Tuesday, August 4, 2020

2020 - The Lost Year











As 2019 drew to an end, we began learning about a weird, unknown virus hitting eastern China. At the time, like most, my family was more focused on the upcoming year. 

We were planning on growing our savings so we could buy a new home in 2021, we were preparing to visit some close friends in Florida, and we were looking forward to taking an international trip to celebrate my partner’s 33rd birthday.

Then the economy collapsed as that wired little virus turned into a monster. My partner was furloughed as Nashville shutdown, Florida became an epicenter of the pandemic in America, and thanks to rising case numbers, many countries won’t even let Americans visit anymore. And there’s still four months left to go in the year.

Individual years, decades, even whole generations have been referred to as “lost”.

During the American Civil War about 2% of the population was killed. By one estimate, over a fifth of all Southern men aged 20-24 died in the war. One hundred and fifty-five years later, the American south now seems to be bearing the brunt of COVID-19 as well.

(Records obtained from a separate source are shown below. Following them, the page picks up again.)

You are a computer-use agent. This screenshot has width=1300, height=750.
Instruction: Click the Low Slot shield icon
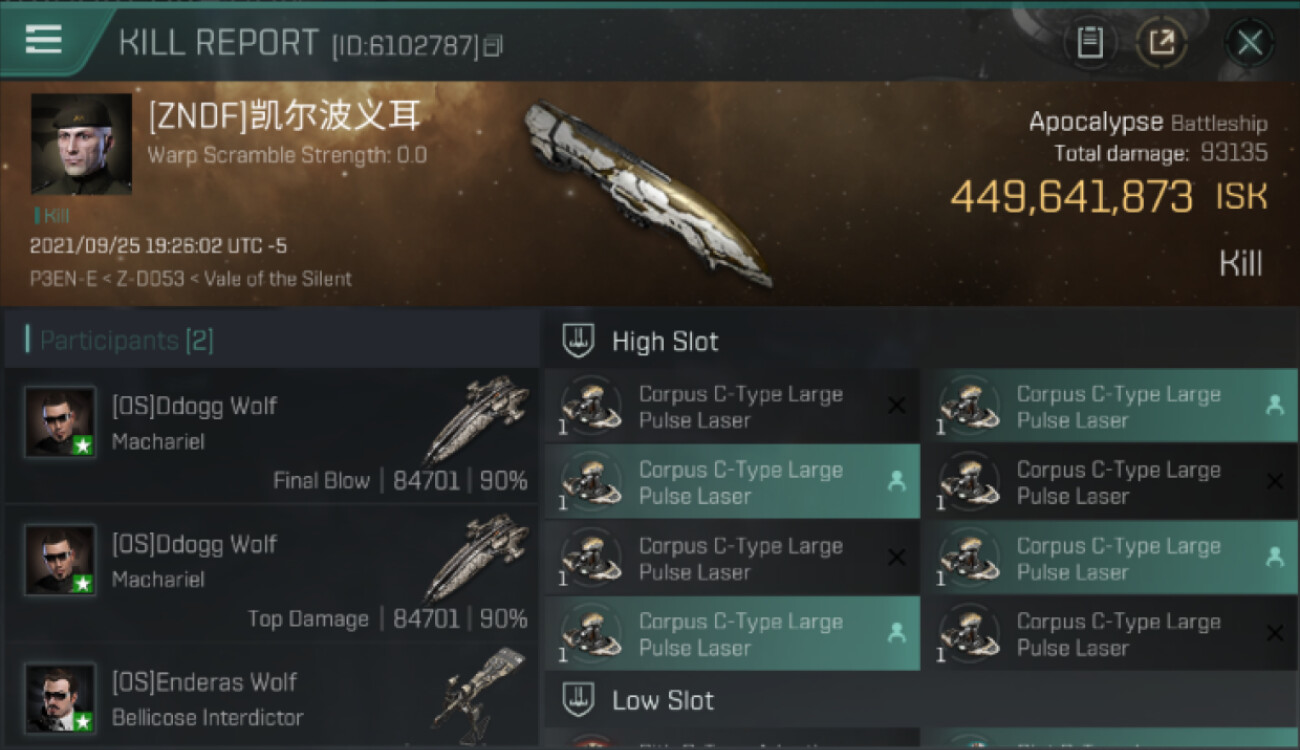coord(579,699)
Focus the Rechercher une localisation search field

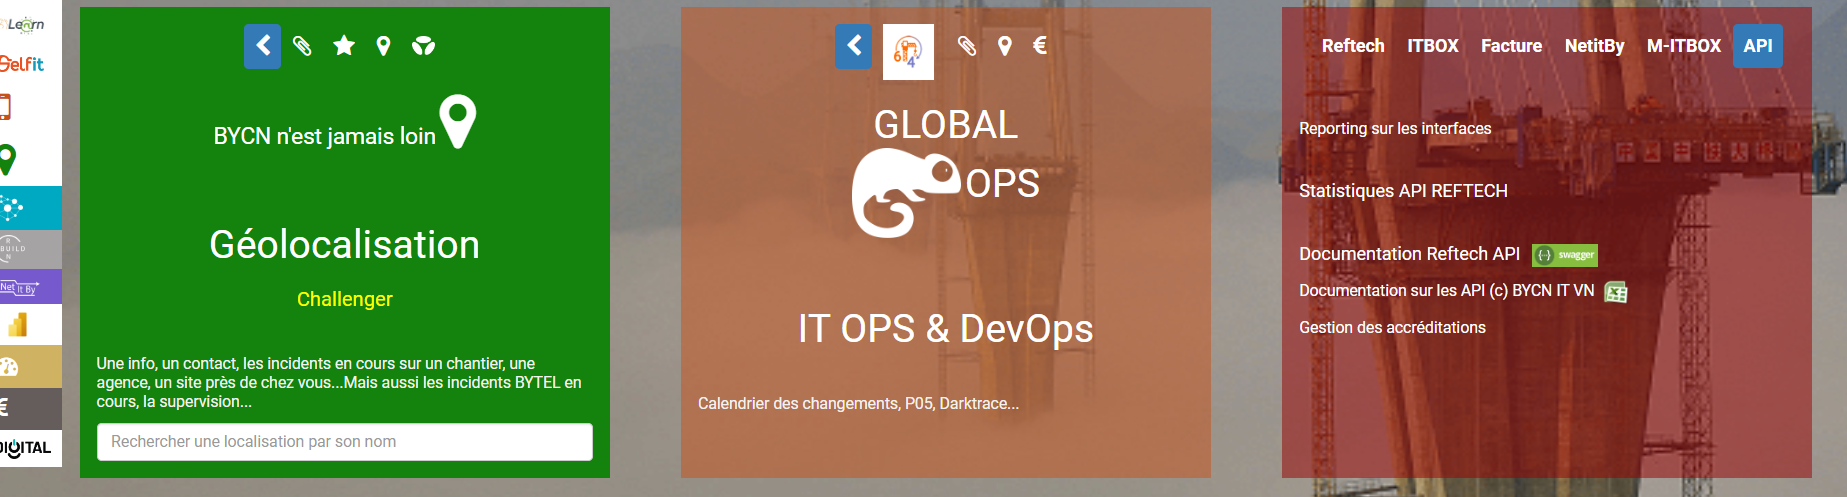344,442
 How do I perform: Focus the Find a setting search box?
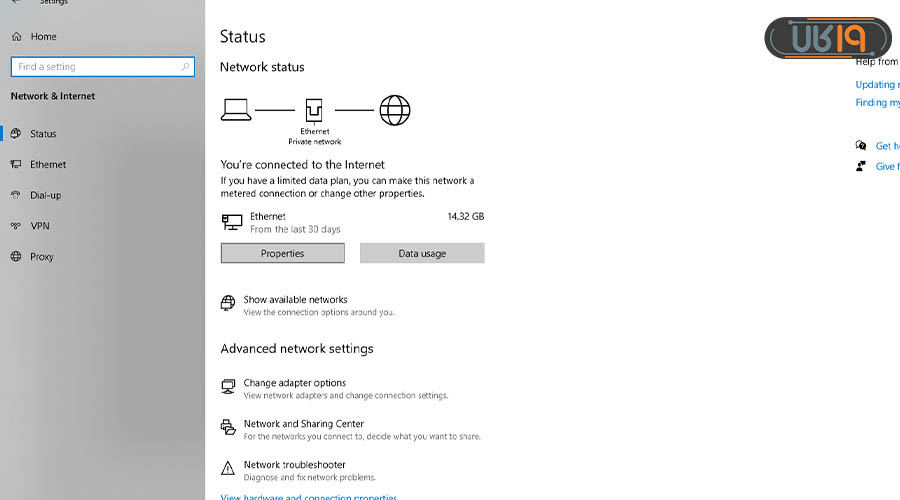click(95, 67)
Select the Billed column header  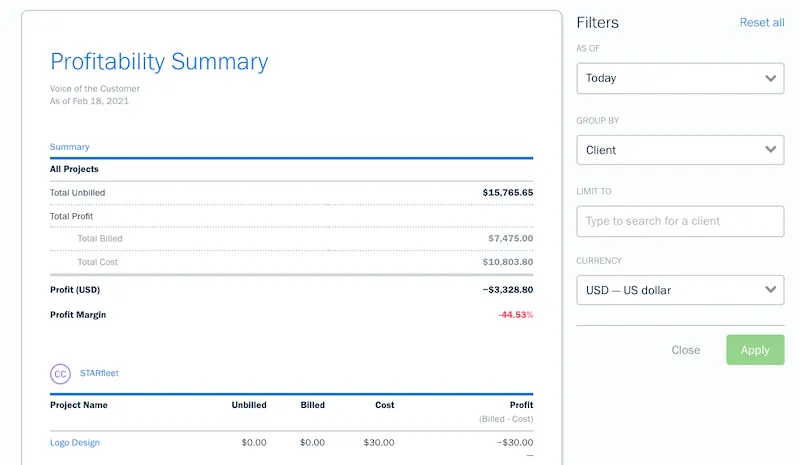pyautogui.click(x=312, y=405)
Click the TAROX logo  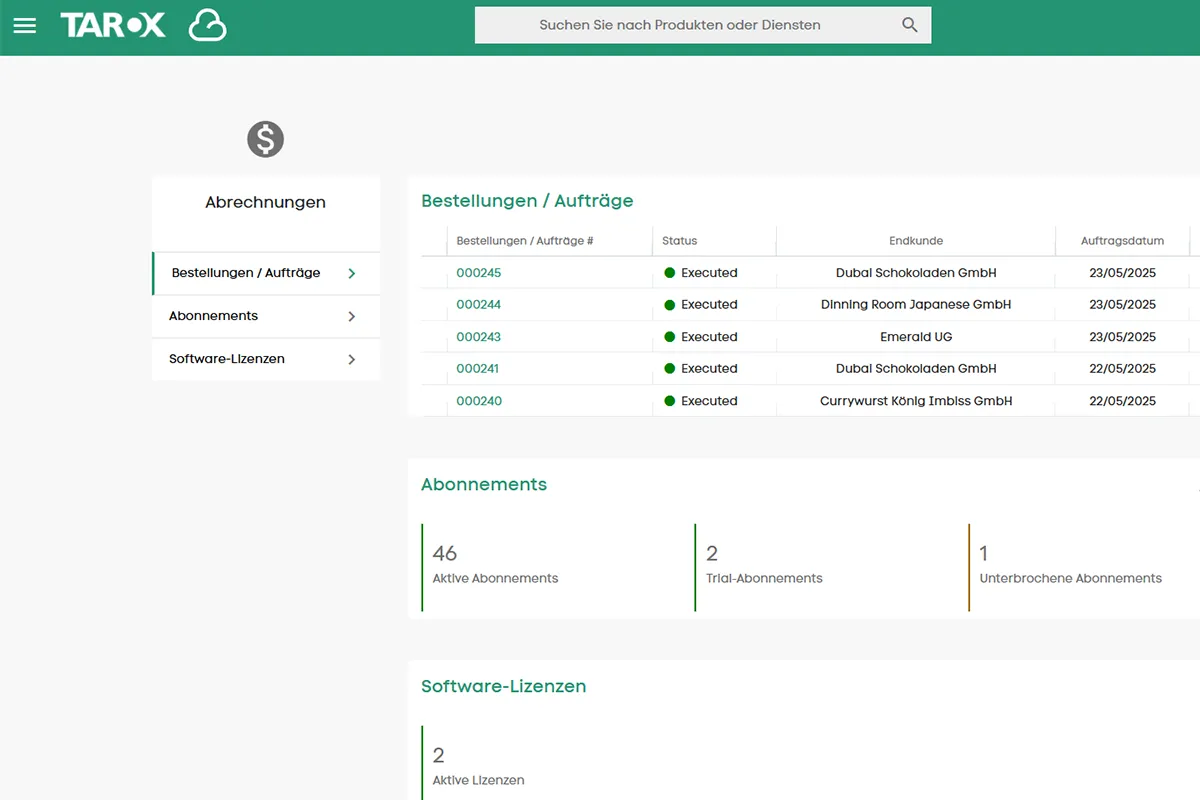113,26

World War I is said to have cost the “flower of European youth”, and World War II resulted in the worst carnage imaginable. But as bad as they are, wars are expected to cost lives and destroy families. Unfortunately, economies can too.

During the Great Recession, approximately 10,000 people took their own lives in the US and European Union, and countless millions had their worlds turned upside down from the hardship. Japan “lost” an entire decade from 1991 to 2001 as economic stagnation took over and the country couldn’t crawl its way back to the prosperity that had marked the second half of the twentieth century.

But, from Japan’s lost decade to the lost generation of Europe, one thing all of these examples share is that they’re local or regional. The American Civil War was, well, American. Even a global war like WWII didn’t actually rage across every inch of the planet. No battle was fought in Nigeria and the harbor of Rio De Janeiro was never a prime target of Hitler’s. COVID-19 on the other hand has swept every corner of the globe.

Unlike artillery shells whizzing by that you can hear (and even see), trillions of invisible viral bullets permeate our environment, waiting to take another victim. And in the battle against it, we have been forced to alter the lives of far more people than were ever affected by war.

From the gay couple living near Nashville, Tennessee trying to survive the entertainment industry shutdown of “Music City USA” to the citizens of Mumbai, India where upwards of half the population living in its sprawling slums may have contracted the virus, it seems no place has gone untouched.

With four months in the year left and 4.6 million US cases already, it’s not unreasonable to suspect the United States will have 9 million cases by Christmas, and that a million people will have died worldwide.

Economically, US GDP fell 32.9% (the worst quarterly drop ever) and that trend is being seen everywhere. The European Union has entered into a recession and the World Bank predicts that Russia’s economy will contract by 6% (deepening their economic crisis). In fact, the World Bank predicts that the global economy will shrink by a combined 5.2%, “with the largest fraction of economies experiencing declines in per capita output since 1870.”

COVID-19 has resulted in a lost year in more than just Brazil or Europe or in rich countries or poor countries. It has taken away an entire year of family plans and of people’s education and graduations, a year of savings and a year of vacations, it has placed millions at risk of eviction and caused emergencies throughout the medical community as routine screenings go unperformed and patients stay at home with their chronic illness rather than risk catching COVID-19 by seeing their doctor for regular care.

It has done this everywhere. On every continent, every country. Even in the few with no reported cases, the effects of COVID-19 have probably touched more individual lives in one way or another than any other pandemic in history.

The upshot is that while 2020 may be a lost year for many, it doesn’t have to be a genuinely lost year in terms of the lives of thousands and thousands of others. And COVID’s death and economic ruin doesn’t have to carry on into another lost year and beyond.

Managing economies made up of millions of businesses and billions of customers is complicated. Managing a pandemic is actually pretty simple. 

It may take a few years at a university to learn about things like “behavioral economics” but the blueprint for controlling infectious diseases has its foundations dating back to the Plague – the one that burned through Europe 667 years ago.

We know how to limit the damage of outbreaks without having a vaccine. It was done with polio, it is being done with HIV/AIDS, it has been done with each Ebola recurrence, and it can definitely be done with COVID-19. The specific rules may vary depending on the exact disease, but in each case those rules can fit onto a single note card. For the current pandemic that has stolen so much and is trying to steal so much more, the rules are basic:

1. Everyone sneezes or coughs on their hands, so wash yours

2. Don’t make it easy to spread, so socially distance yourself

3. Assume you have it, so wear a mask while around others

4. And don’t let false information stand in the way of keeping others safe

These are fundamental to stopping a disease like COVID-19, and that’s what makes them so effective. If we collectively can’t follow such simple tasks for the benefit of others, then 2020 won’t be the last lost year.

For my family, the jury is still out whether we will be able to safely see our friends (as Florida grapples with continual daily case records) or if a new house is coming next year, but we will keep looking out for each other the way all families are supposed to.